(Records excerpted from a collection)
------------------------------------------------------------

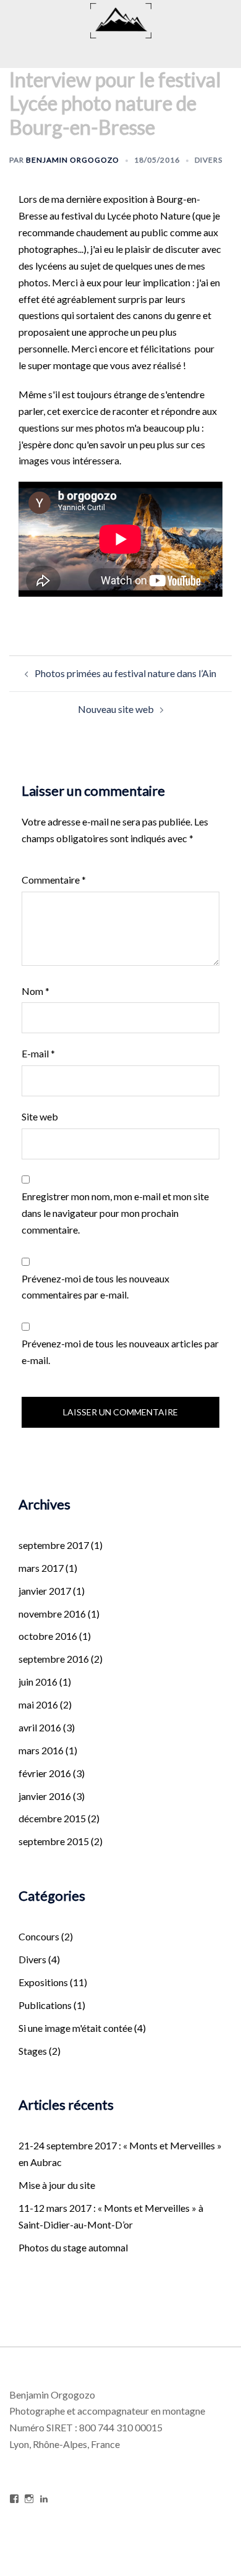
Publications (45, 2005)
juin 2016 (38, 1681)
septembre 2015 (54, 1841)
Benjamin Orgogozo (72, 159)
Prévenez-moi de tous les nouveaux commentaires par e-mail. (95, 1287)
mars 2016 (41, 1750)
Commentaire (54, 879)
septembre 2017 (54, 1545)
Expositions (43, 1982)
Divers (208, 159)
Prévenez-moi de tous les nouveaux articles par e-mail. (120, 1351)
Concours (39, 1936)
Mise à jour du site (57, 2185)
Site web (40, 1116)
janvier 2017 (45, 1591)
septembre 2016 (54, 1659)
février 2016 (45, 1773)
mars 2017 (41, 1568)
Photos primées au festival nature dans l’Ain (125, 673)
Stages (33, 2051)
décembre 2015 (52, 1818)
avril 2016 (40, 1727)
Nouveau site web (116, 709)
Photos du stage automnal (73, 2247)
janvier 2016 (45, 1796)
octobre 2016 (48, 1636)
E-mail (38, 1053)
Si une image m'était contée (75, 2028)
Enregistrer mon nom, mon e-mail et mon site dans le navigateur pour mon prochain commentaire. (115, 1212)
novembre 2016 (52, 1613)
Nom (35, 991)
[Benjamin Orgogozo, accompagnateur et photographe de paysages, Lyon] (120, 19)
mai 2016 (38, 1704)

------------------------------------------------------------

Task item:
Repeat exactly the lines from the first line of the records above through the line containing "février 2016 (45, 1773)", leaving out the pictures.

Answer box:
Publications (45, 2005)
juin 2016 (38, 1681)
septembre 2015 (54, 1841)
Benjamin Orgogozo (72, 159)
Prévenez-moi de tous les nouveaux commentaires par e-mail. (95, 1287)
mars 2016 (41, 1750)
Commentaire (54, 879)
septembre 2017 (54, 1545)
Expositions (43, 1982)
Divers (208, 159)
Prévenez-moi de tous les nouveaux articles par e-mail. (120, 1351)
Concours (39, 1936)
Mise à jour du site (57, 2185)
Site web (40, 1116)
janvier 2017 (45, 1591)
septembre 2016 (54, 1659)
février 2016 (45, 1773)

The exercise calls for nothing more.